Beginning with the line that holds "Given: Click the magnifier icon in search box", write out each line exactly as it stands until the end of the data, and include no pictures.
○ ○ ○ ○
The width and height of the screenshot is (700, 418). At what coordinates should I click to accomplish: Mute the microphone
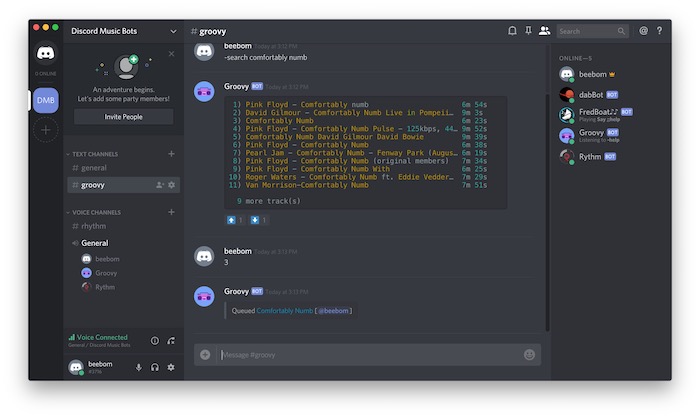[139, 367]
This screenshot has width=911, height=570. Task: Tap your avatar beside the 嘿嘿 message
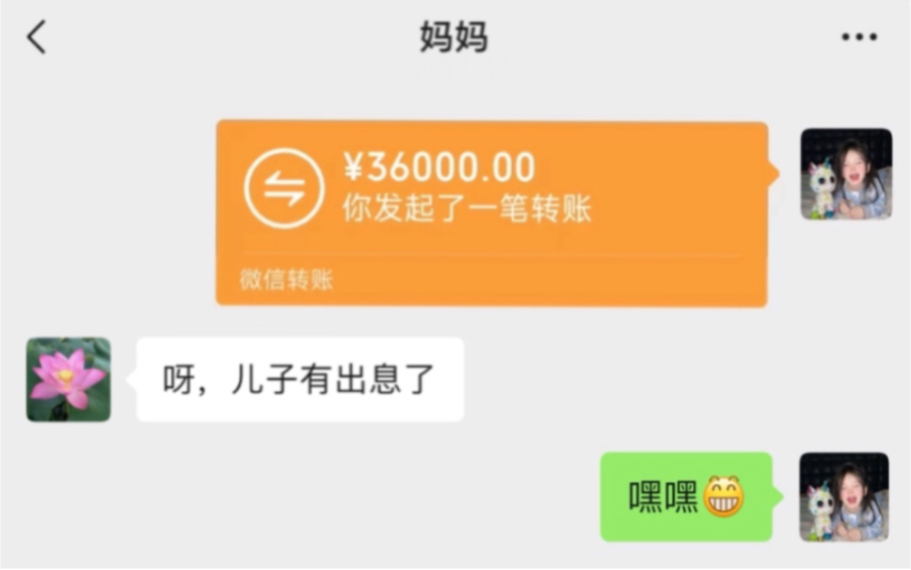[844, 497]
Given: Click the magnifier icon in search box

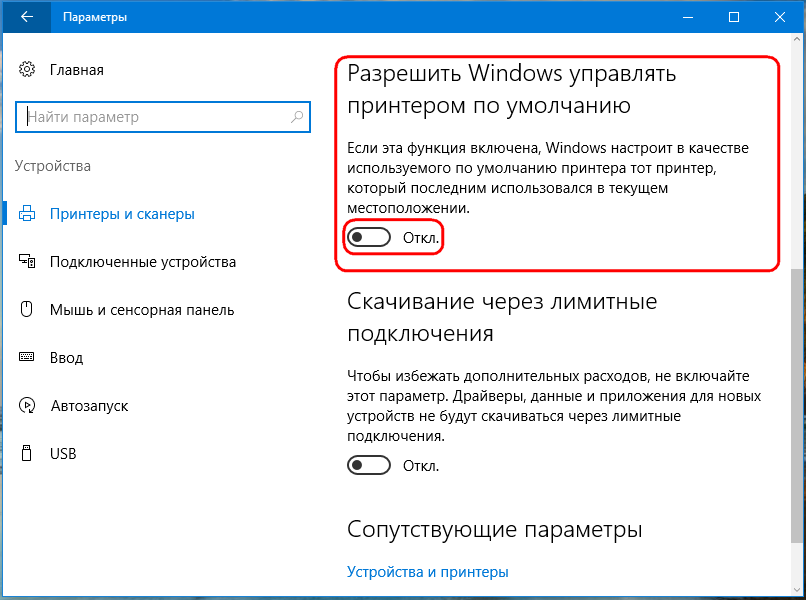Looking at the screenshot, I should point(297,117).
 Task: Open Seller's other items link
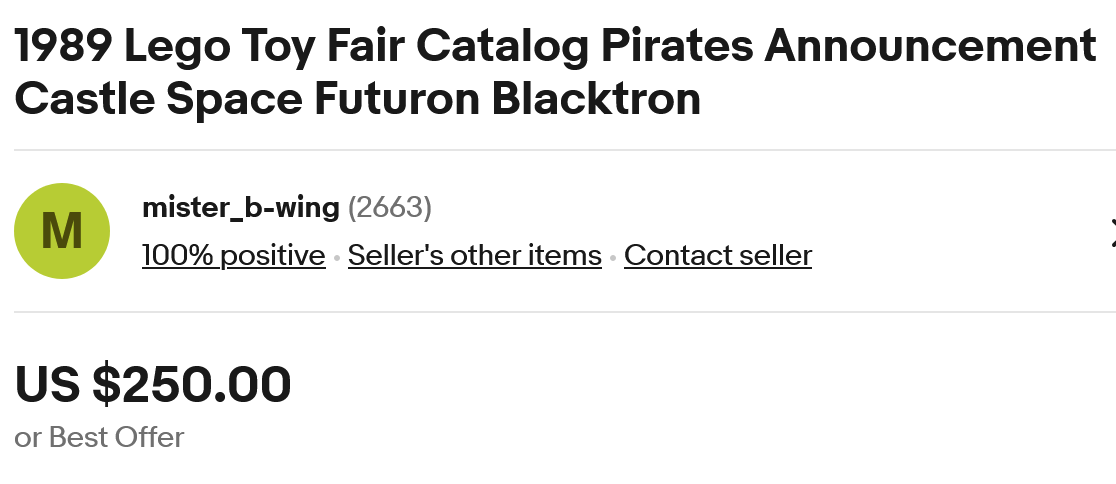point(474,256)
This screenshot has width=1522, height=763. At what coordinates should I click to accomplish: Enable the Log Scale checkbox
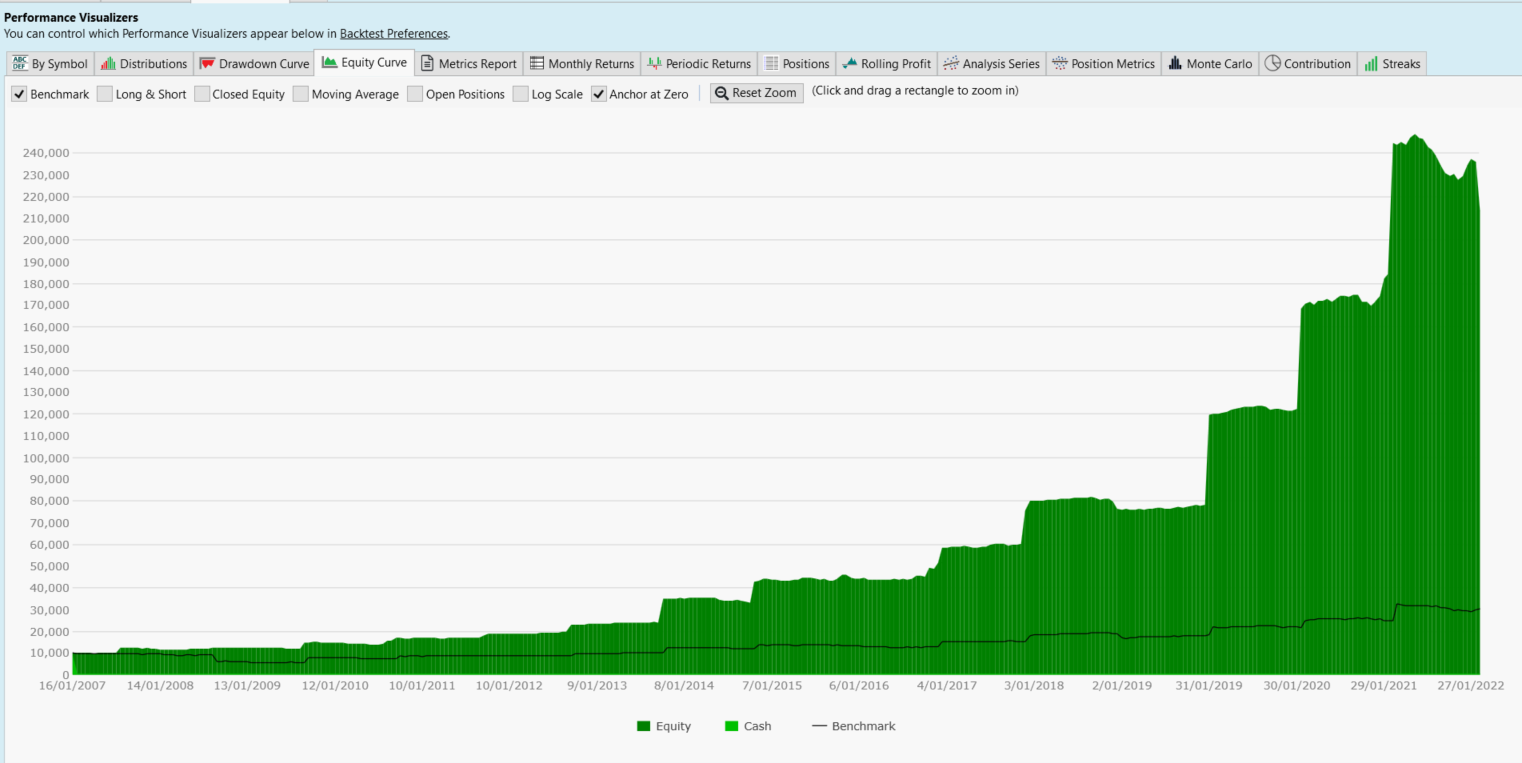pyautogui.click(x=521, y=94)
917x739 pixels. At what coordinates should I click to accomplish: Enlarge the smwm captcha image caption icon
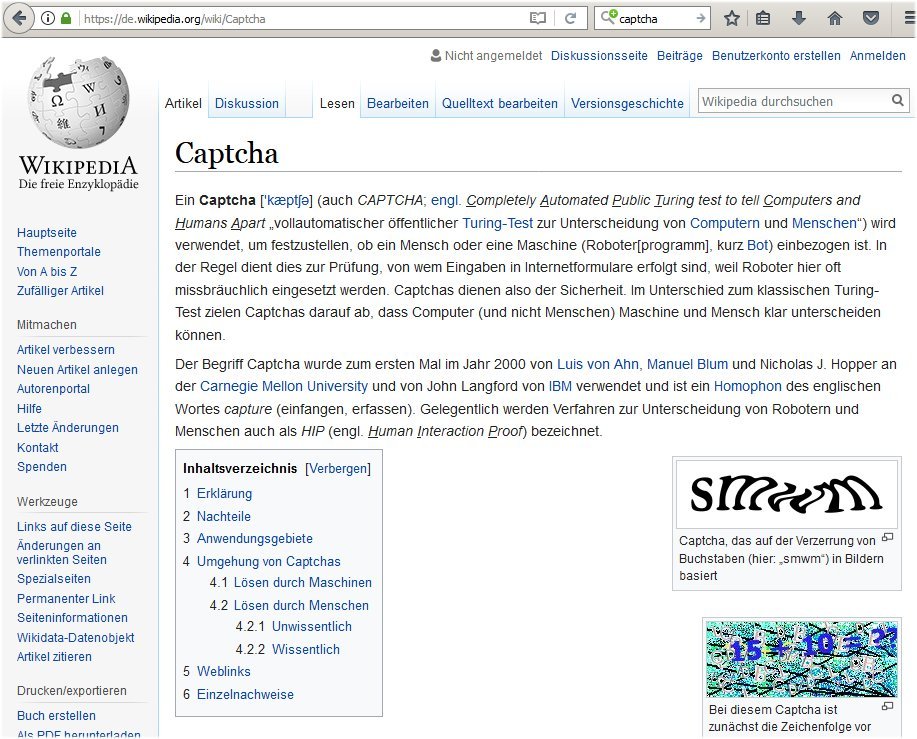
○ ○ ○ ○
Solution for this exercise:
Given: Click the magnifier icon in search box

Looking at the screenshot, I should point(297,117).
 Task: Open Seller's other items link
point(474,256)
This screenshot has width=1522, height=763. At what coordinates should I click to accomplish: Enable the Log Scale checkbox
pyautogui.click(x=521, y=94)
917x739 pixels. At what coordinates should I click to accomplish: Enlarge the smwm captcha image caption icon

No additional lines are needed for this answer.